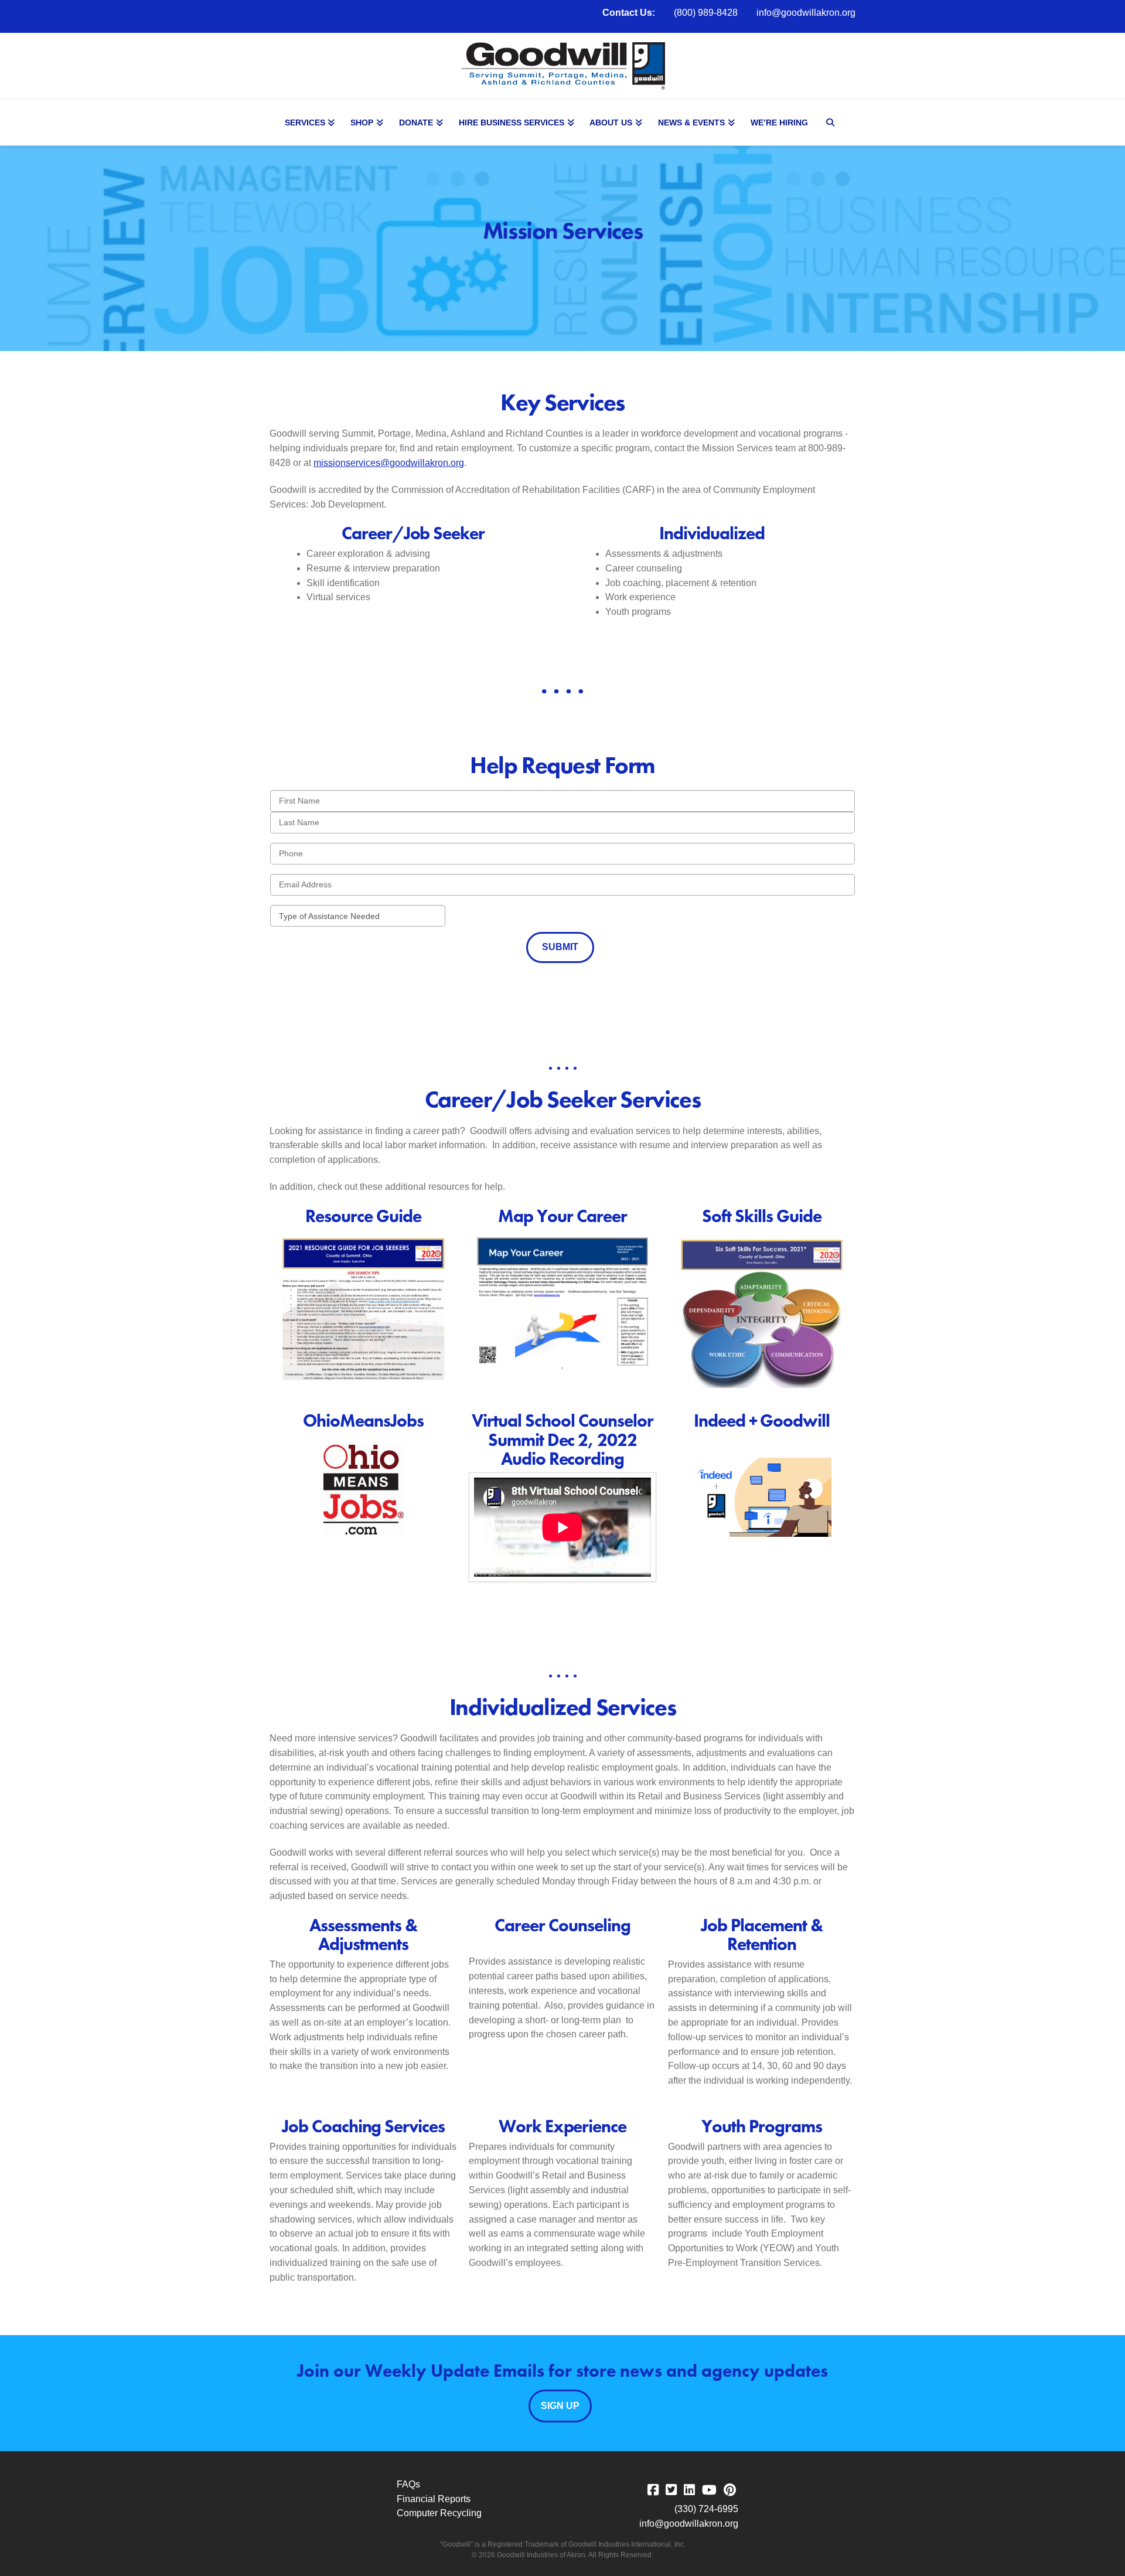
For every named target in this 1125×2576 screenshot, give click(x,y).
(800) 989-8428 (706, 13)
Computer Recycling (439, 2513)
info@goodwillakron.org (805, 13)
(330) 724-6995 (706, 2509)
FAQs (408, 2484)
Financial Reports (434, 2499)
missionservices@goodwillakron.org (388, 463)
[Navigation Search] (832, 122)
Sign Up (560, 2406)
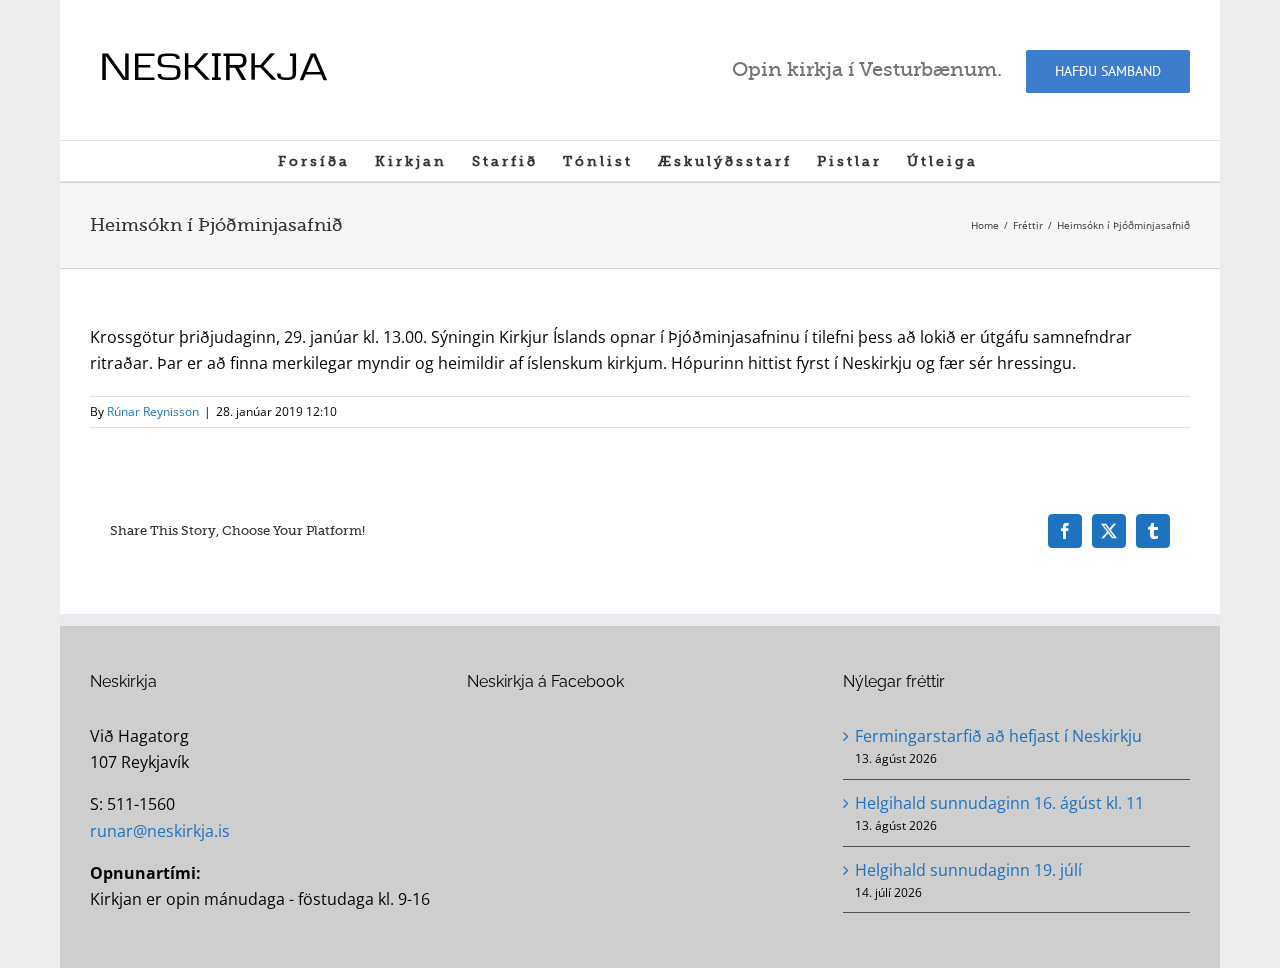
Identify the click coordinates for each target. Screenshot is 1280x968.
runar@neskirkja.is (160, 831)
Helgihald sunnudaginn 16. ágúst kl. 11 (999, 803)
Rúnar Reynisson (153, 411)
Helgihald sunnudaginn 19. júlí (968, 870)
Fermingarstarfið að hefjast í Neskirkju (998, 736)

WORK REQUIRED: Every line from the line containing "runar@neskirkja.is (160, 831)" to the last line of the material above must be repeated exactly, and no other line.

OUTPUT FOR THIS TASK:
runar@neskirkja.is (160, 831)
Helgihald sunnudaginn 16. ágúst kl. 11 (999, 803)
Rúnar Reynisson (153, 411)
Helgihald sunnudaginn 19. júlí (968, 870)
Fermingarstarfið að hefjast í Neskirkju (998, 736)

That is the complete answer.